Concomitant Carboxylate and Oxalate Formation From the Activation of CO2 by a Thorium(III) Complex

Abstract

Improving our comprehension of diverse CO₂ activation pathways is of vital importance for the widespread future utilization of this abundant greenhouse gas. CO₂ activation by uranium(III) complexes is now relatively well understood, with oxo/carbonate formation predominating as CO₂ is readily reduced to CO, but isolated thorium(III) CO₂ activation is unprecedented. We show that the thorium(III) complex, [Th(Cp'')₃ ] (1, Cp''={C₅ H₃ (SiMe₃ )₂ -1,3}), reacts with CO₂ to give the mixed oxalate-carboxylate thorium(IV) complex [{Th(Cp'')₂ [κ² -O₂ C{C₅ H₃ -3,3'-(SiMe₃ )₂ }]}₂ (μ-κ² :κ² -C₂ O₄ )] (3). The concomitant formation of oxalate and carboxylate is unique for CO₂ activation, as in previous examples either reduction or insertion is favored to yield a single product. Therefore, thorium(III) CO₂ activation can differ from better understood uranium(III) chemistry.

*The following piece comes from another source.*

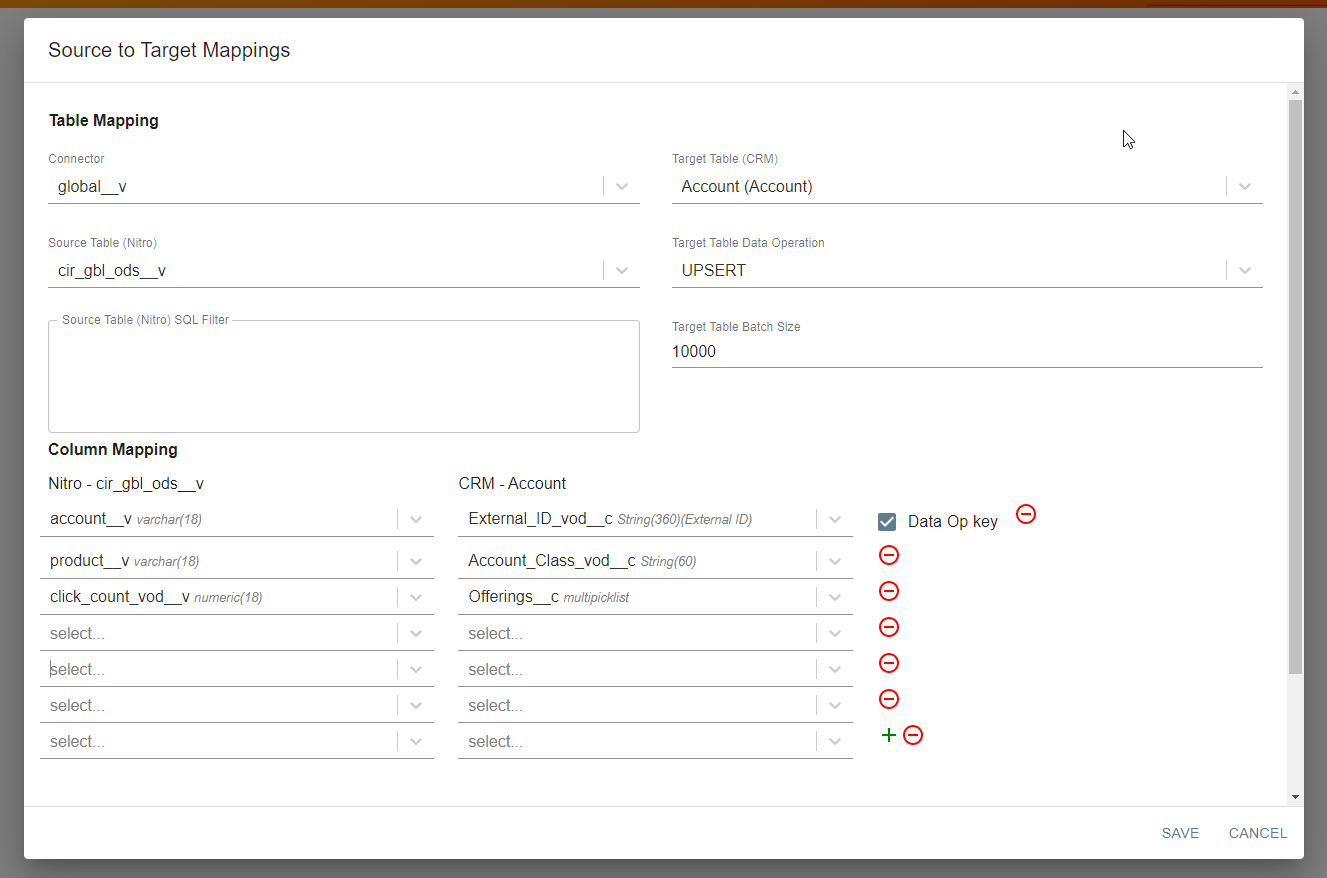Screen dimensions: 1327x878
Task: Remove the second empty mapping row
Action: (889, 663)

Keywords: actinides; reduction; small molecule activation; subvalent compounds; thorium.

Scheme 1

Synthesis of 2 and 3 from 1.

Figure 1

Molecular structure of a) 2 and b) 3.2C₇H₈ with selected atom labelling and displacement ellipsoids set to 30 % probability level. Hydrogen atoms, minor disorder components and lattice solvent omitted for clarity.

Figure 2

Computed enthalpy reaction profile for the formation of 3.